The more I think about AudioMan's current architecture, the more I realise it's not suited to model-view-controller event driven action. The old way was lazier -- we had to refresh the GUI explicitly. So I'm thinking about a new architecture that follows the model-view-controller pattern. Let me know what you think about it.

(hand-drawn, can you tell?)

The components are:

1. The SWT/JFace graphical user interface (GUI) view.
2. The models are a subset of the data in the repository that the user wants to view.
3. The mutators are a group of methods that change the contents of the repository, and may indirectly change the models.
4. The formatting component does automatic formatting like capitalization. The files component reads data from the MP3 files.
5. The controller component tells the models what subset of the repository to display. It reads the repository but does not change it.
6. The dB (database) or repository is where all of the data about the user's collection is stored. You can think of this as a SQL-type database if you want.

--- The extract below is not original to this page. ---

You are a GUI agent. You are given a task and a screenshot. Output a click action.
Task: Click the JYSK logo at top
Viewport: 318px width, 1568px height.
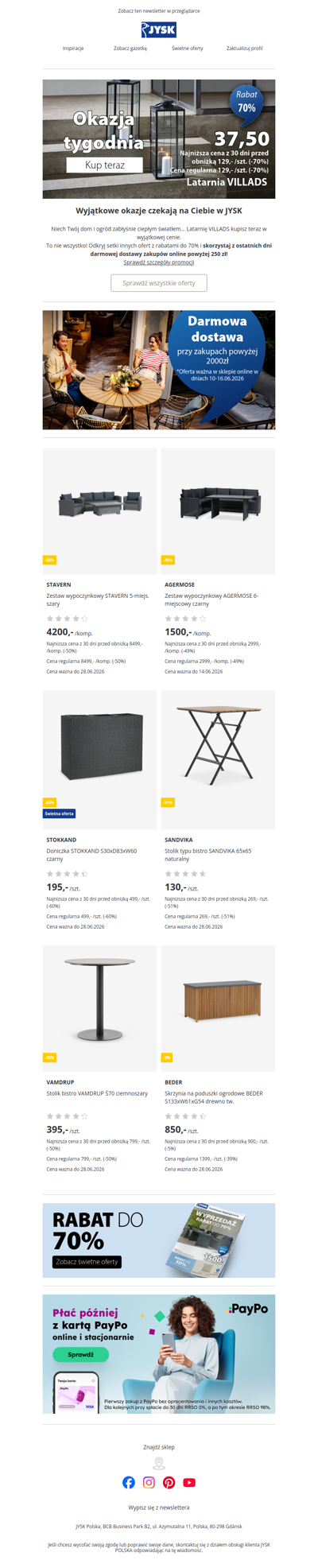click(159, 29)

The interactions fall into two groups: (A) changing the contents of the repository and (B) changing what part of the repository the model displays.

A1. Request to change the repository.
A2. Read files if necessary and check the formatting.
A3. Write the changes to the repository.
[A4. Notify the models of these changes] - forgot this one in the diagram.

B1. View asks controller to load a different subset of the repository into the models.
B2. Get the records from the repository for the subset.
B3. Check the files for changes and check the formatting.
B4. If necessary, update the repository through the mutators.
B5. Controller updates the model.
B6. Model updates the view (event-driven).

I actually forgot something on the diagram: a event-driven link between the mutators and the models. While the GUI is sitting in its current view a record could be deleted, which has to go through the mutators. The mutators could notify the models of these little changes so that the entire model doesn't have to be reloaded by the controller to show the deletion.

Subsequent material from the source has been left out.